Затворенные наглухо ставни сводили на нет попытку открыть окна и позвать на помощь. Боковая дверь в проходную комнату тоже оказалась запертой.
«Попал как кур во щи», – сверлила голову неприятная русская поговорка. От страха сразу вспомнилась мама, ее добрая улыбка и вкусные блины на Масленицу. Савелию захотелось расплакаться, уткнуться лицом в ее пахнувший печеным тестом и ванилью фартук и, как в детстве, найти там спасенье и защиту.
Послышались шаги, возбужденные голоса, поворот ключа в замочной скважине; в дверном проеме показались какие-то люди и городовой, вооруженный большим пистолетом. Не опуская ствол, «фараон» грозно приказал:
– Отойти к стене. Сесть на стул и не двигаться.
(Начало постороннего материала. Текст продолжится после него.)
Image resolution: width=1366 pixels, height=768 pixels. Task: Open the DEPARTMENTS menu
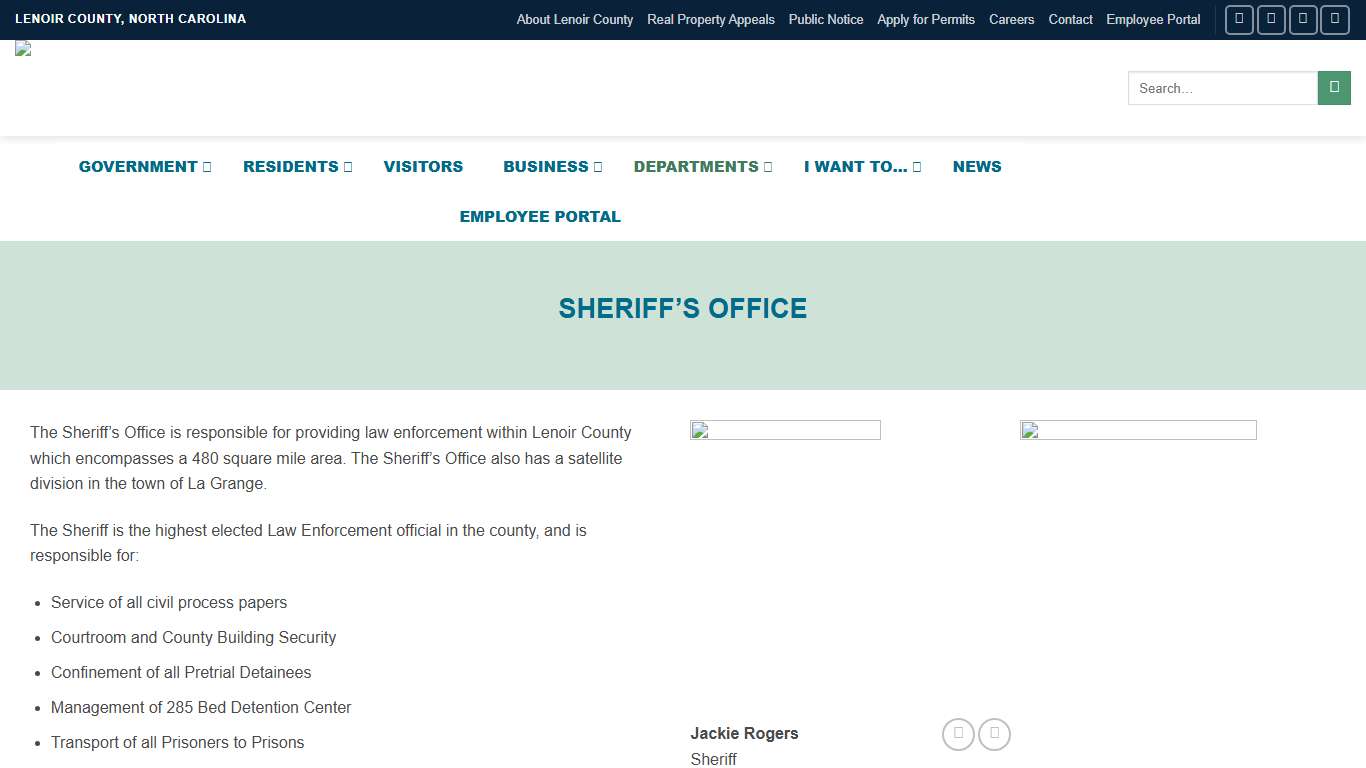click(x=696, y=166)
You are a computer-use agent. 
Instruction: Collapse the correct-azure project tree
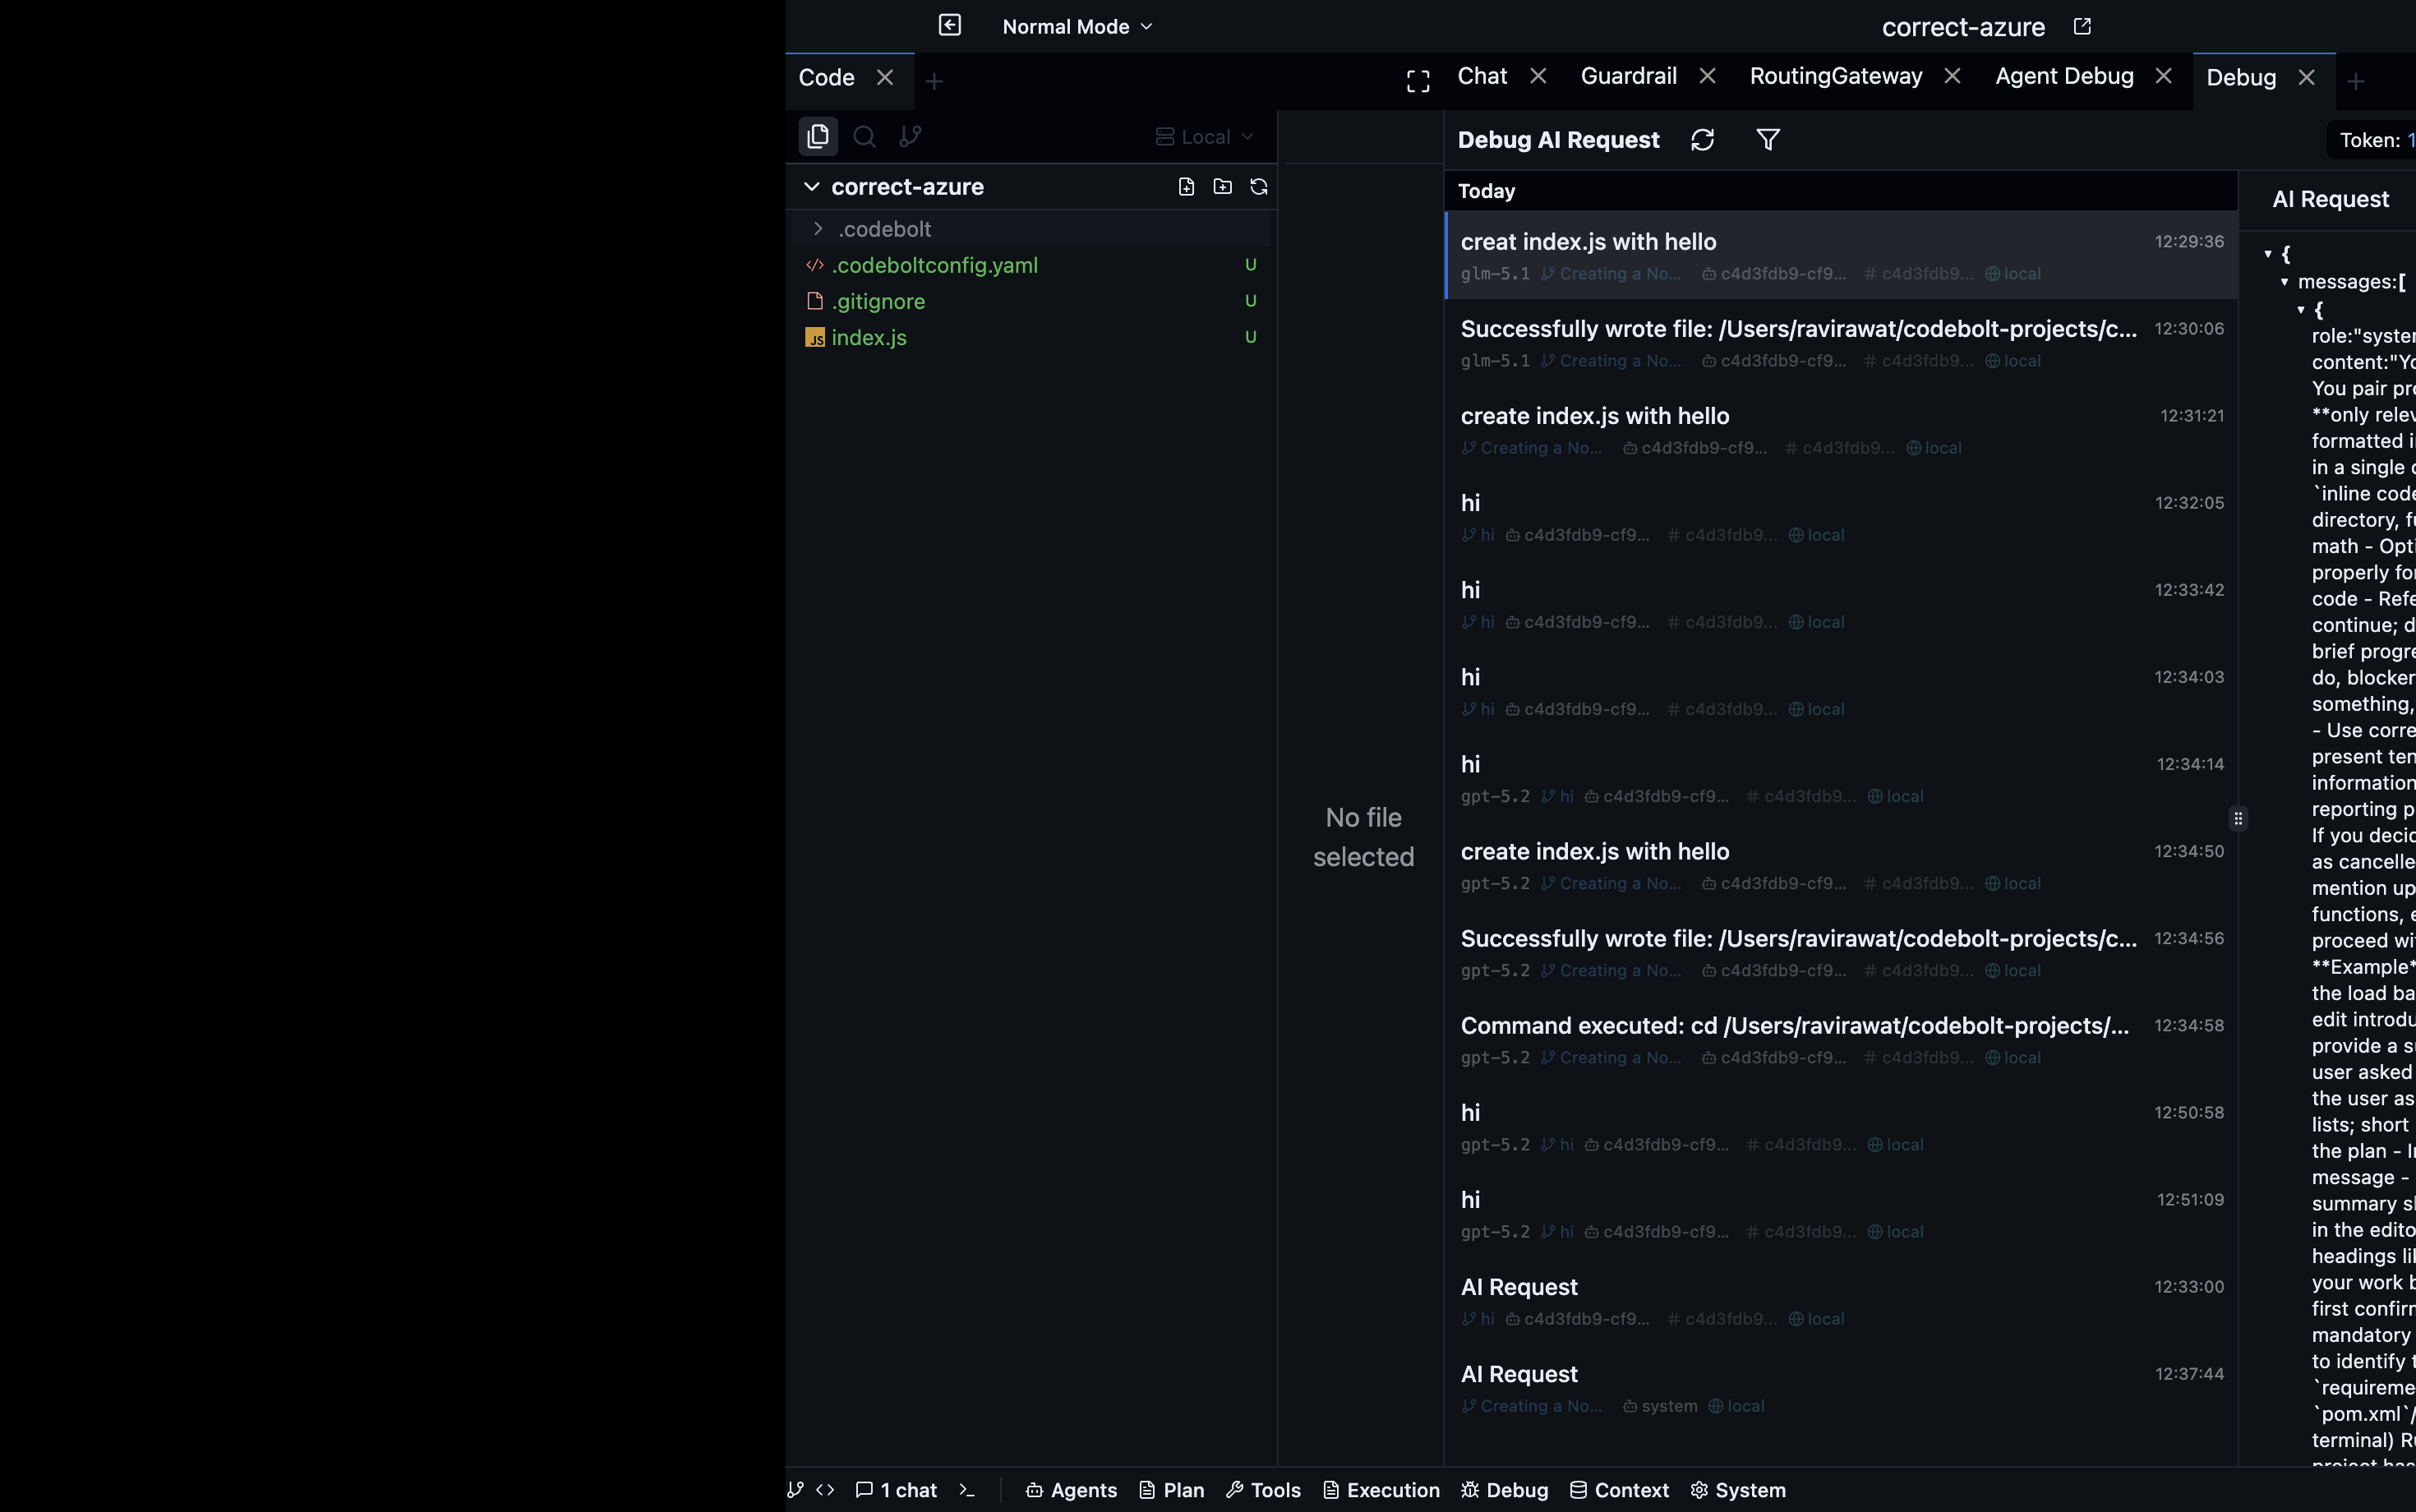pyautogui.click(x=812, y=187)
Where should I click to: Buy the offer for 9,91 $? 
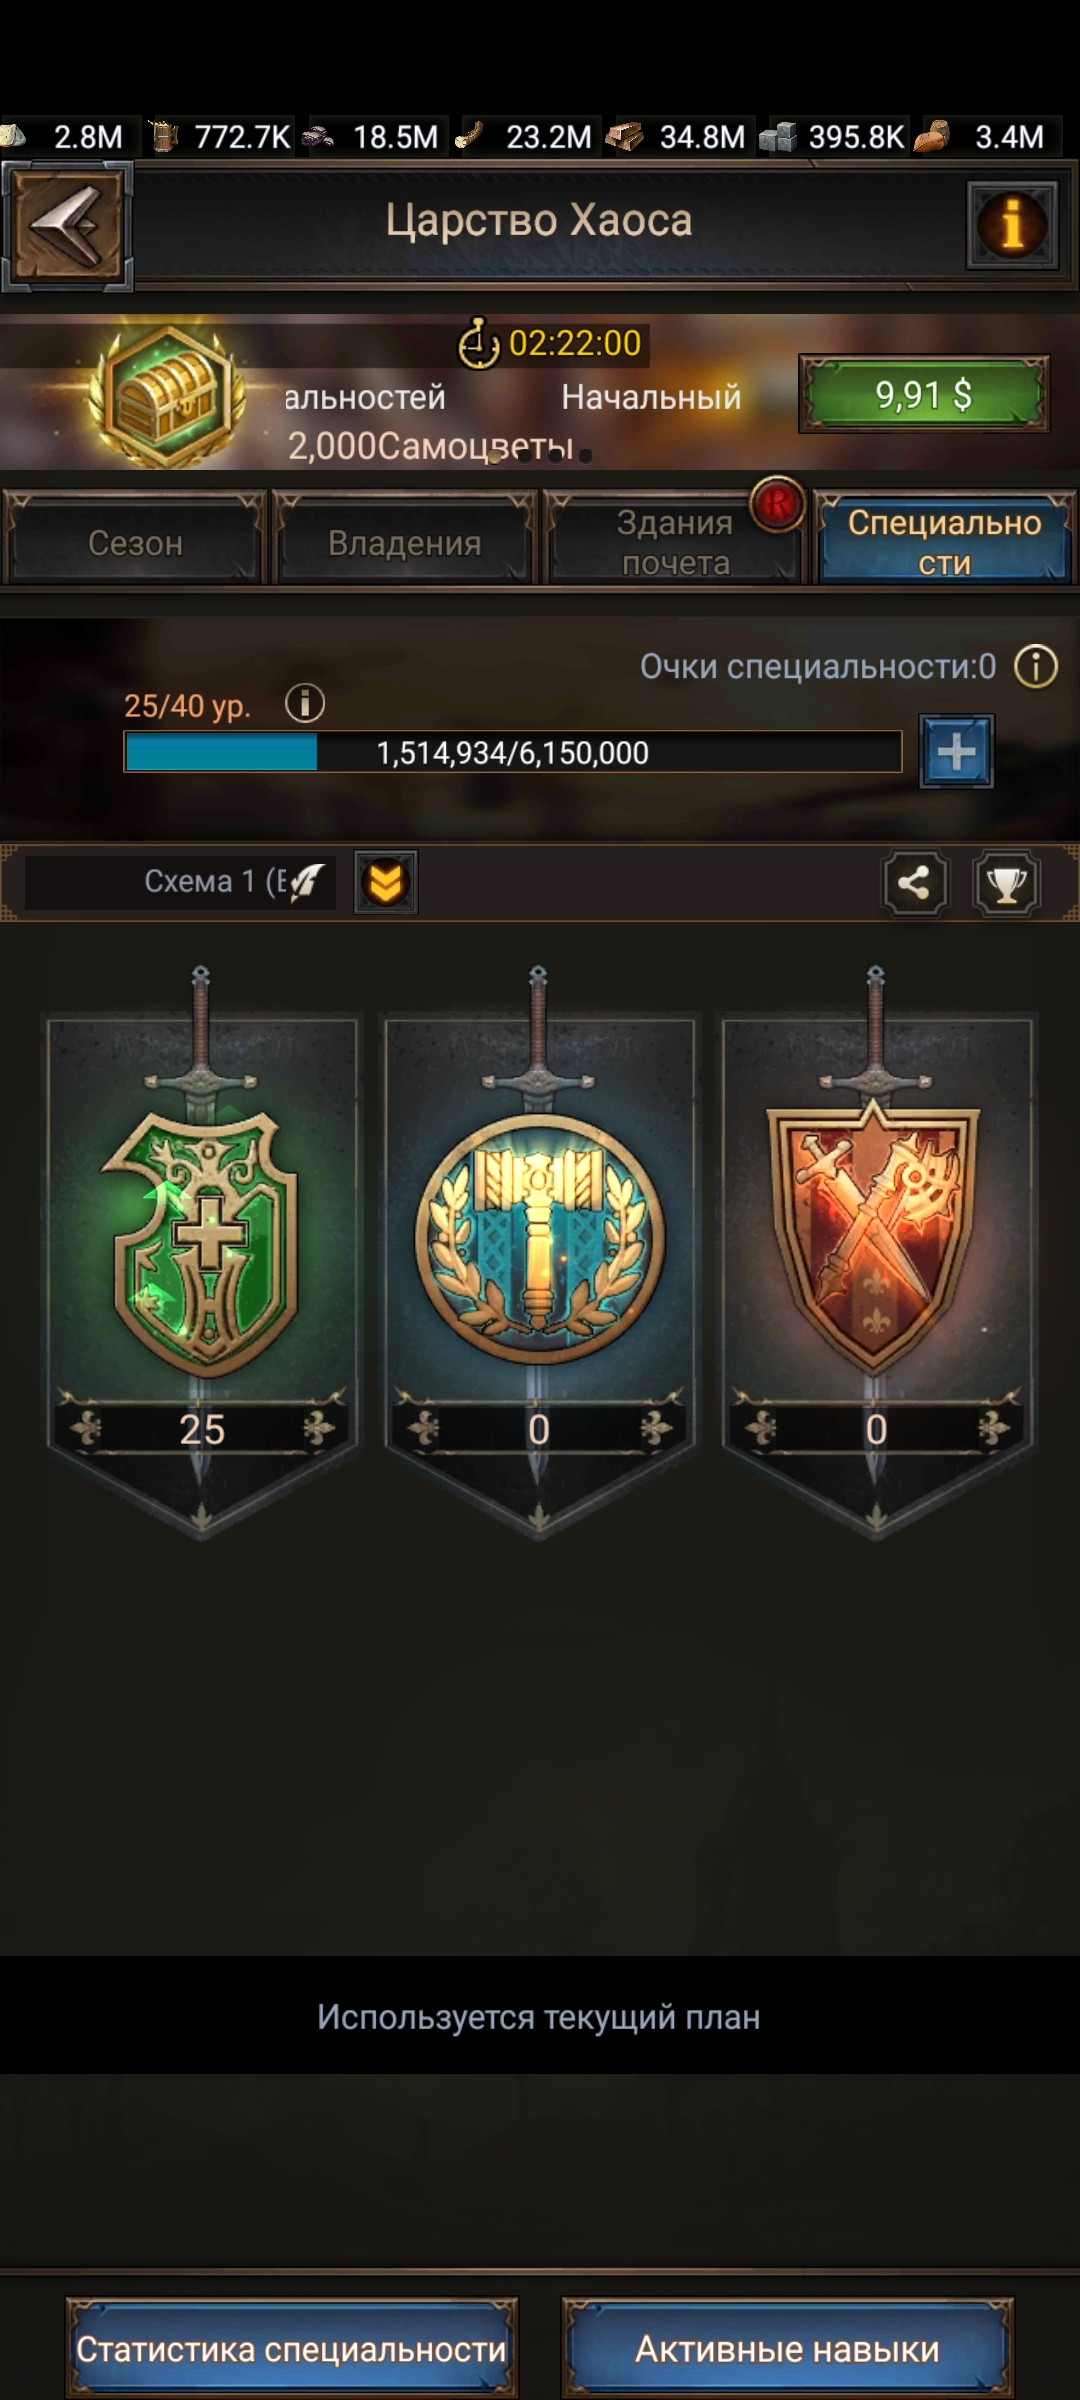point(923,394)
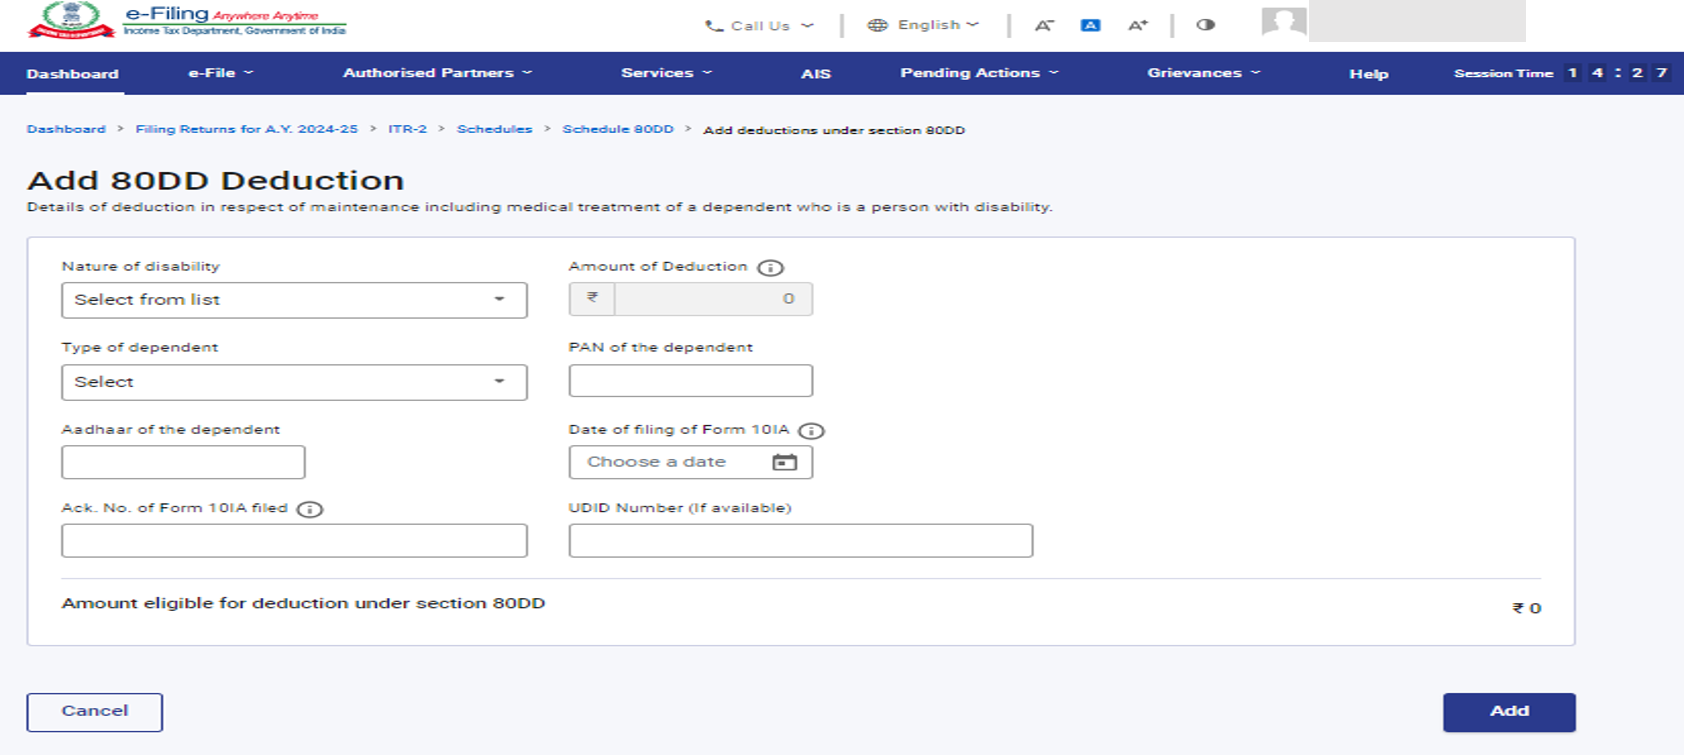
Task: Toggle high contrast mode icon
Action: coord(1205,25)
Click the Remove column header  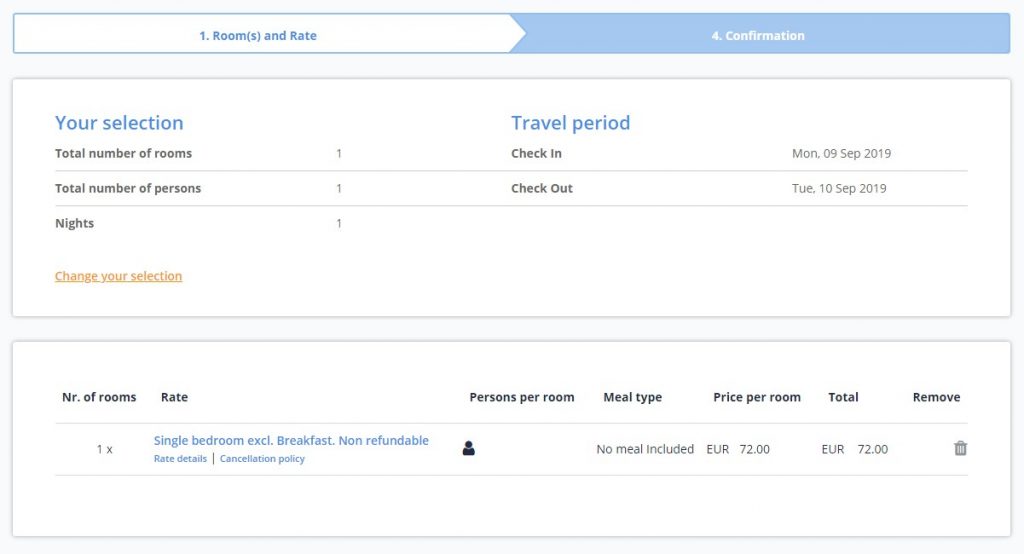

– Я ни в чем не виноват. Я шел на работу… Прошу известить моего хозяина, адвоката Ардашева, Клима Пантелеевича, – шмыгая носом, лепетал молодой человек.
– До прихода сыскной полиции никому ничего не трогать, – продолжал распоряжаться блюститель порядка, обращаясь к дворнику, истопнику, кухарке и горничной.
Только попугай на строгие указания первого полицейского чина не обращал ни малейшего внимания – перелетал с места на место и горланил заученные слова, вероятно, в порядке их запоминания: «Помогите!», «Поедем к актрискам!», «Всем шампанского!».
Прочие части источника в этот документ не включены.